Now that the Russian Federation no longer had access to the shipyards in Ukraine, maintaining this fleet was far from attractive. Not only was the general chaos of the dissolution of the Soviet defense network a major obstacle to maintaining a massive vessel, but they were rapidly becoming obsolete as well. The Kiev, Minsk, and Novorossiysk were all sold off in short order, but the Admiral Gorshkov remained until the historic deal was made with India. It wasn’t long before trying to set its sights on an even bigger prize: the Varyag.

The Birth Of China’s Carrier Aviation

China's third aircraft carrier, the CNS Fujian, is towed out of its dry dock at China State Shipbuilding Corp's Jiangnan Shipyard Group in Shanghai Credit: PLA MOD

Now known as the Liaoning, the Varyag was purchased from Ukraine on the condition that it would be converted into a casino for entertainment rather than a warship, unlike the other two Russian carriers. In 1998, Ukraine auctioned off the empty hull for a meager $20 million to a party-connected businessman from Macau. The massive 67,000-ton hull was 68% complete when the USSR collapsed, and Ukraine stopped all work on it.

The Chinese military was keen on acquiring the Varyag in the chaos of the Soviet Union’s dissolution, but faced a new number of seemingly insurmountable obstacles. To bypass arms embargoes and pressure from Western geopolitical juggernauts like the United States, the Chinese military recruited Xu Zengping, a Hong Kong-based businessman and former PLA basketball player. After setting up a company in Macau, the National Interest writes that Xu brought suitcases of US dollar bills and gallons of Chinese liquor to drinking sessions to win over Ukrainian shipyard officials.

The ploy paid off when Xu officially won the auction, buying the massive warship for a meager $20 million. Crucially, while Western intelligence assumed the ship had been stripped of its propulsion, Ukrainian officials left the heavy, militarily sensitive ship engines completely intact inside the hull. Thus, the PLA Navy found the foundational archetype on which to build its blue water fleet of aircraft carriers that now cruise the high seas.

The Long Road To Take Off

China's Liaoning aircraft carrier formation heads to Western Pacific for training, 2025 Credit: PLA MOD

Xu officially won the auction for the Varyag, but it wouldn’t be that easy to get it back to China. The colossal aircraft carrier spent 16 months trapped in the Black Sea as diplomatic machinations unfolded to grant passage through the Bosphorus Strait controlled by Turkey. The PRC ultimately had to make concessions that included a $1 billion package, state-sponsored tourism deals, and military technology transfers to the Turkish Army.

In late 2001, the strait was closed to all other maritime traffic as a fleet of tugboats and pilot ships guided the colossal rudderless aircraft carrier through the strait.

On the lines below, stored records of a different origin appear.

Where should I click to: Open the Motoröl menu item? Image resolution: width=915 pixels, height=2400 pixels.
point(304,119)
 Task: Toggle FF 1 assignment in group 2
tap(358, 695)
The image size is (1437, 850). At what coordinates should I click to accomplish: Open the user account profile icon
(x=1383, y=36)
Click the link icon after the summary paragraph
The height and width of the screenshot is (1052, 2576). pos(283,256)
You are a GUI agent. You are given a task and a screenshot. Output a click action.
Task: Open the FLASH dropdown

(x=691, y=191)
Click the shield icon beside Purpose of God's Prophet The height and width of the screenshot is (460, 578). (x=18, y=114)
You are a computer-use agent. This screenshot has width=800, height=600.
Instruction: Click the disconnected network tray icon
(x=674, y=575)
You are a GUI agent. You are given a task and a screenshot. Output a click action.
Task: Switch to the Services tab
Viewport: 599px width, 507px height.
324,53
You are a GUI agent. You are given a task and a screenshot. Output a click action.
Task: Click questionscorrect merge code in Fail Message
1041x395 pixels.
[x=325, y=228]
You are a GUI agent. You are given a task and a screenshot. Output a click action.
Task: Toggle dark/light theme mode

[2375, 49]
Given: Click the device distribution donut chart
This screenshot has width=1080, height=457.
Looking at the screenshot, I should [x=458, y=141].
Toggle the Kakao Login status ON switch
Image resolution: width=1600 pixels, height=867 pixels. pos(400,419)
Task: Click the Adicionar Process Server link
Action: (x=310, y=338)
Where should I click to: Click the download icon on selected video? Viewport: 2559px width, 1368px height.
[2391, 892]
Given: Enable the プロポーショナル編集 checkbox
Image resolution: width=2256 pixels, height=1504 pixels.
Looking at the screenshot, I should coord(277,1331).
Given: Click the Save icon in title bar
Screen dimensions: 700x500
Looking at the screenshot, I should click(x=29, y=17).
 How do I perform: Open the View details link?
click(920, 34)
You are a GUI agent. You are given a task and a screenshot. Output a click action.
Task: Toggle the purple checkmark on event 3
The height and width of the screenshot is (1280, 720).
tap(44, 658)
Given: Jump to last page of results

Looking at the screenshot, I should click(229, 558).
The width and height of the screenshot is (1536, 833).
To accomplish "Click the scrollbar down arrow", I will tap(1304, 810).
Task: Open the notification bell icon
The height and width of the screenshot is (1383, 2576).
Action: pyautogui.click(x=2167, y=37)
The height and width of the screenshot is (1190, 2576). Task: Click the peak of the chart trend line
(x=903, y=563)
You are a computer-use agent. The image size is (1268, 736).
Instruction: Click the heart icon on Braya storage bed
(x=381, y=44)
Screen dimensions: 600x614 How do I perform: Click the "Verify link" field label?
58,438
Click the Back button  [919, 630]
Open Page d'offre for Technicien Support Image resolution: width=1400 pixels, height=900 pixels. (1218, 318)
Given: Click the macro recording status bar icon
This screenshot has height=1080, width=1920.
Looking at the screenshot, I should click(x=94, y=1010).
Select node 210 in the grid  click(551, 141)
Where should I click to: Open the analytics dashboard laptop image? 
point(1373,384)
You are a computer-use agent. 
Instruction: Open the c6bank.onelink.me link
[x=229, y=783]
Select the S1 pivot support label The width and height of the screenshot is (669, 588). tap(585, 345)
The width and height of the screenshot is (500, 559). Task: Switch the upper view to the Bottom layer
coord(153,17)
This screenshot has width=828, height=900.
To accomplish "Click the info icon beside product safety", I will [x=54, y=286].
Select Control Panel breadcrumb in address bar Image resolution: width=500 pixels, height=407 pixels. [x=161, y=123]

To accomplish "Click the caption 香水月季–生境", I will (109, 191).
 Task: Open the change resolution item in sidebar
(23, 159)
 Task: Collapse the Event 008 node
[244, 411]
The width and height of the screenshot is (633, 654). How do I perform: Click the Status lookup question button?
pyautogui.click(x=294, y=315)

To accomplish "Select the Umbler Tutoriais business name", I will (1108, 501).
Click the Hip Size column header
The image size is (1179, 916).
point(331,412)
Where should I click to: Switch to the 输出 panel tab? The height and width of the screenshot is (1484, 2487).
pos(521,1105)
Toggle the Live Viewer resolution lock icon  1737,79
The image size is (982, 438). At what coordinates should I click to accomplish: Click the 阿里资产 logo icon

Because of its crippled condition, the Varyag was also denied passage through the Suez Canal and instead had to make a painful 15,200-nautical-mile journey around Africa, passing the Cape of Good Hope. It would not arrive at the Dalian Naval Shipyard and moor at a dock in Chinese waters until 2002.

The ship was never delivered to Macau and instead spent a decade in the care of the Dalian Shipbuilding Company, which performed a top-to-bottom overhaul of the entire vessel. The Kiev, Minsk, and especially the Varyag granted China the insight it needed to leapfrog from zero carrier experience to the flat-top Type 003 Fujian with its magnetic catapults and arrested landing wires. Today, Dalian Shipyard is building the Type 004.

Naval analysts and satellite imagery strongly indicate that the fourth carrier is nuclear-powered. The ship is projected to be a true 100,000-ton supercarrier, matching the footprint of the American Nimitz and Ford classes. With four active carriers, China will transition from a defensive flotilla to an offensive power-projection armada. Tourists to Binhai who visit the Kiev can enjoy a fun, perhaps quirky, experience that opens a window into the origin of this incredible transformation in Naval power.